停在他的唇瓣边缘,微微停顿。
“你脸红了。”面前的丫头忽然笑了,语气里满是发现秘密的惊喜,狡黠又可爱。
“酒气熏的。”陈锋嘴硬,强行压下心底的悸动,可耳根的滚烫却骗不了人。
“骗人。”她歪着头,眼底满是促狭,明亮又顽皮,和当年在图书馆里偷看书被抓的模样,一模一样,
“你的心跳好快,我都听见了。”
她说着,掌心缓缓下移,轻轻贴在了他的左胸口。
陈锋的喉结再次滚动,抬手覆在她的手背上。
他想低头,想吻上那片近在咫尺的唇,想把这个受尽委屈的姑娘护在怀里一辈子。
可他不能。
她醉了,不清醒,他不能趁人之危。
这是他的底线,也是对她的尊重。
沈浅浅低头看着交叠的双手,又抬头看向他的眼睛,嘴唇微微张开,温热的酒气拂在他的下巴上,勾得人心痒难耐。
接着又往前凑了一分,鼻尖几乎相抵,眼睫扫过他的眉骨,带来一阵细碎的痒意。
“陈锋。
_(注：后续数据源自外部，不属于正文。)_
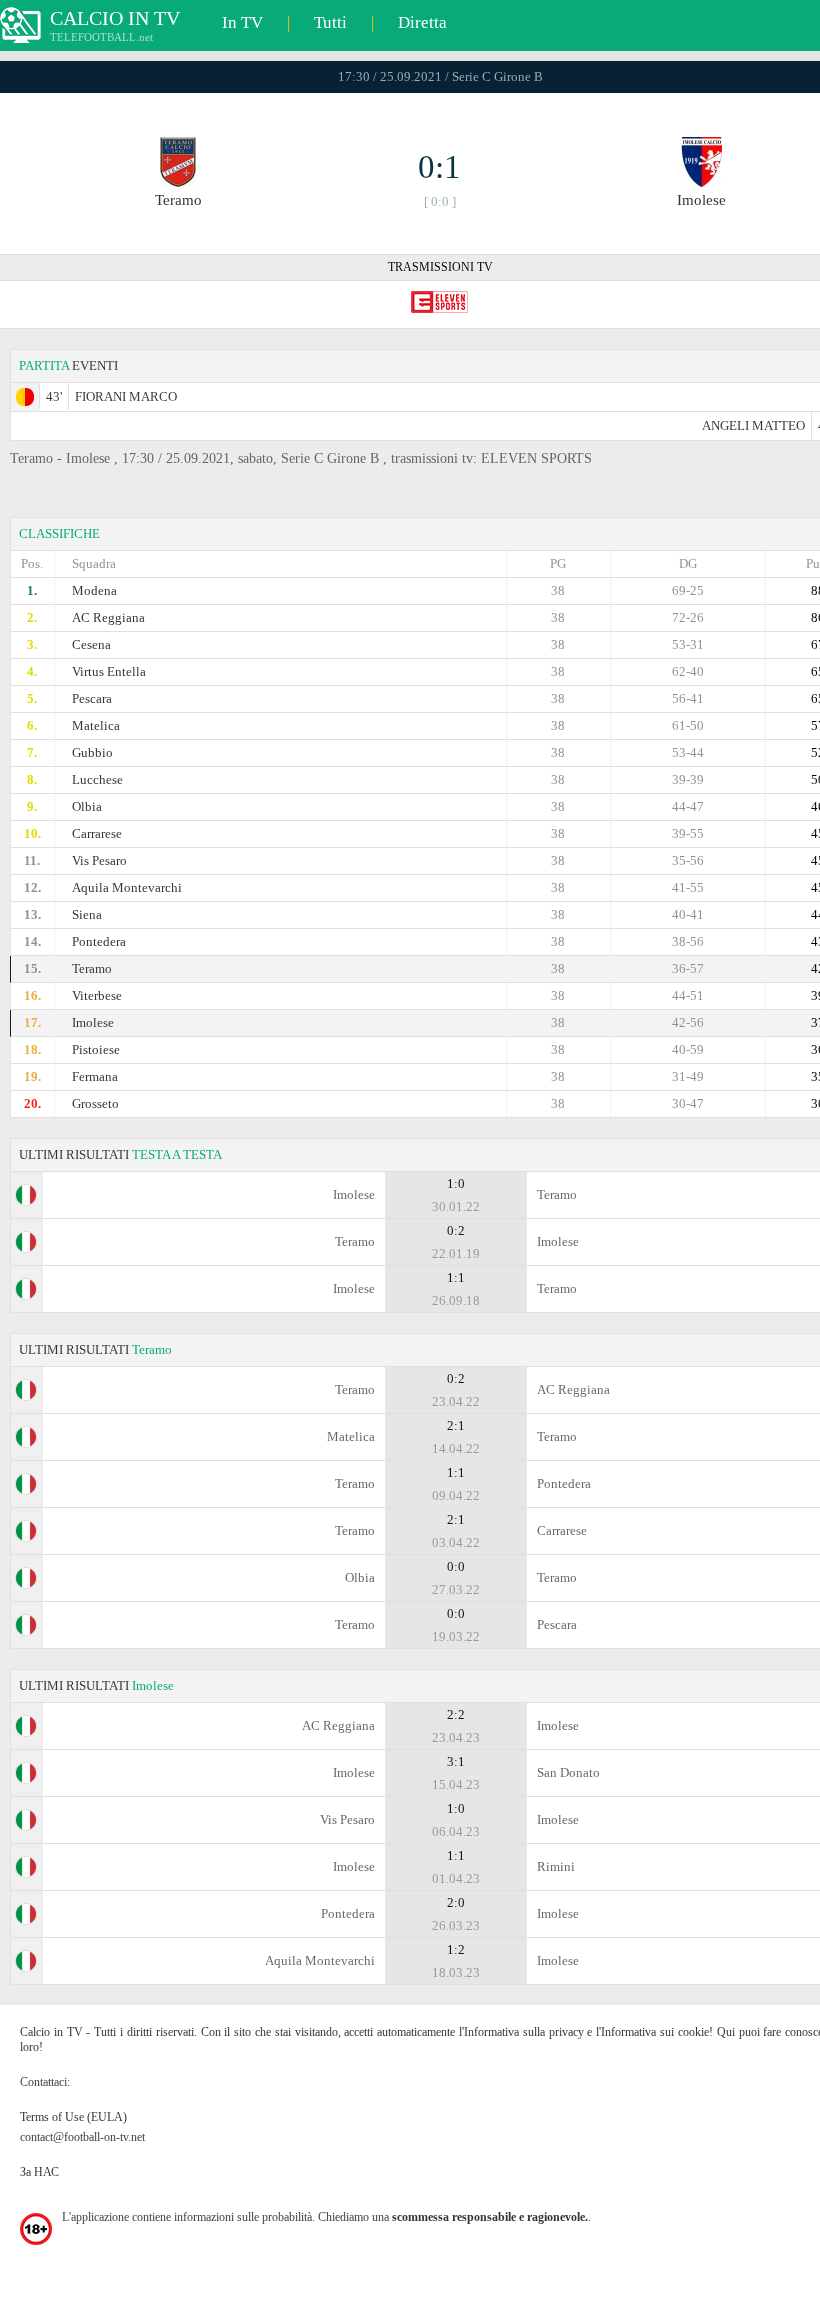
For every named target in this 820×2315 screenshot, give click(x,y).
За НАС (39, 2172)
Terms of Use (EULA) (73, 2117)
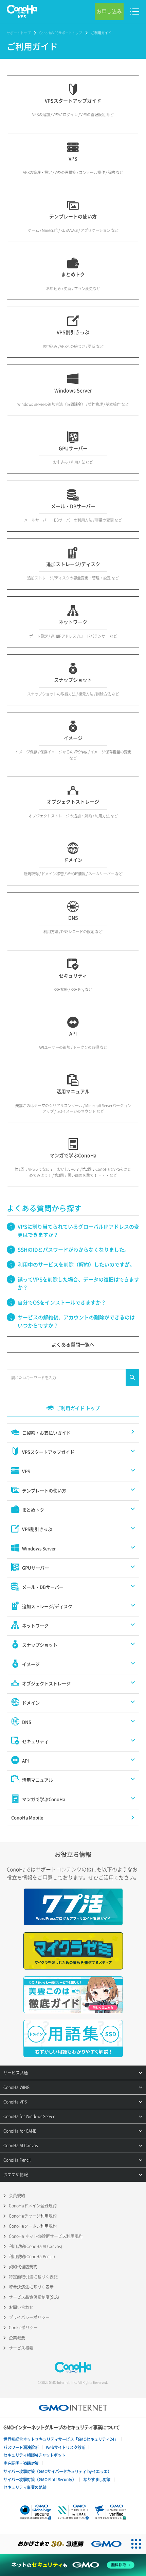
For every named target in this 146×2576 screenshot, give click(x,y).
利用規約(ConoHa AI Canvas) (35, 2246)
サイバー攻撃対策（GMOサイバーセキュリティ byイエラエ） (57, 2471)
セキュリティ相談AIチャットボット (34, 2455)
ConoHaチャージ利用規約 (33, 2216)
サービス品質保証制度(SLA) (34, 2297)
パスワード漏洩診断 (21, 2447)
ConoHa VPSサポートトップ (60, 32)
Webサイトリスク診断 (66, 2447)
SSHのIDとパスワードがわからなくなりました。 (73, 1249)
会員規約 (17, 2196)
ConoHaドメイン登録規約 (33, 2206)
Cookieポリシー (23, 2328)
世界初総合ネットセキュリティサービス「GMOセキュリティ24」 (60, 2439)
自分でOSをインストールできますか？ (62, 1302)
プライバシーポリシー (29, 2317)
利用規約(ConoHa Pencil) (32, 2256)
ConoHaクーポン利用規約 (33, 2226)
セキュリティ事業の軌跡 (25, 2487)
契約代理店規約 (23, 2267)
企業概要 (17, 2338)
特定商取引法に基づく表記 (33, 2277)
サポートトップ (19, 32)
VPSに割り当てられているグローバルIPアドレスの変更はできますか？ (78, 1230)
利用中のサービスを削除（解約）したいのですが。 (76, 1264)
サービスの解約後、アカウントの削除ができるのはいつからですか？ (76, 1321)
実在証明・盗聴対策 (21, 2463)
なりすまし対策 (97, 2479)
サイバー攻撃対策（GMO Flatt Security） (39, 2479)
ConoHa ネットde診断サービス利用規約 (46, 2236)
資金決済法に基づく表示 (31, 2287)
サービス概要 (21, 2348)
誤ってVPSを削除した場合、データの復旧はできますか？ (78, 1283)
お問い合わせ (21, 2307)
”她气音轻唤,缱绻又温柔。
然后,她的眼睛缓缓闭上。
不是刻意的闭眼,是浑身的力气瞬间被抽干,脑袋软软地往他的肩窝一歪,额头抵在他的领口,
呼吸瞬间变得均匀而绵长。
“……”
陈锋整个人僵在原地,哭笑不得。
满心的悸动,满心的克制,满心的暧昧拉扯,在她睡着的这一刻,尽数化为无奈。
他长长舒了一口气,说不清是失望,还是松了口气。
这磨人的丫头。
他保持着这个姿势,一动不动坐了许久,任由她靠在自己的肩窝。
又过了十几分钟,陈锋极轻地叹了口气,小心翼翼地将她的手从自己胸口挪开,拢在她的身前。
怀里的人不满地哼唧了一声,在他肩窝里蹭了蹭,找了个更舒服的姿势,睡得更沉了,像只温顺的小猫。
他俯身,一只手揽住她纤细的肩背,一只手托住她的腿弯,小心翼翼地将人打横抱了起来。
怀里的人身子很轻,在他怀里微微蜷缩,脸埋进他的胸膛,手指无意识地攥紧了他的衣襟,攥得紧紧的,像是抓住了唯一的依靠。
陈锋抱着她,脚步放得极轻,缓缓穿过院子。
推开她的房门,借着月光,轻轻将她放在温热的土炕上。
怀里人的手指依旧攥着他的衣襟不肯松开,
陈锋无奈,只能耐着性子,一根一根,轻轻掰开她的手指。
掰到最后一根时,她迷迷糊糊地嘟囔了一句听不清的梦话,翻身侧躺,把脸埋进柔软的枕头里,睡得愈发香甜。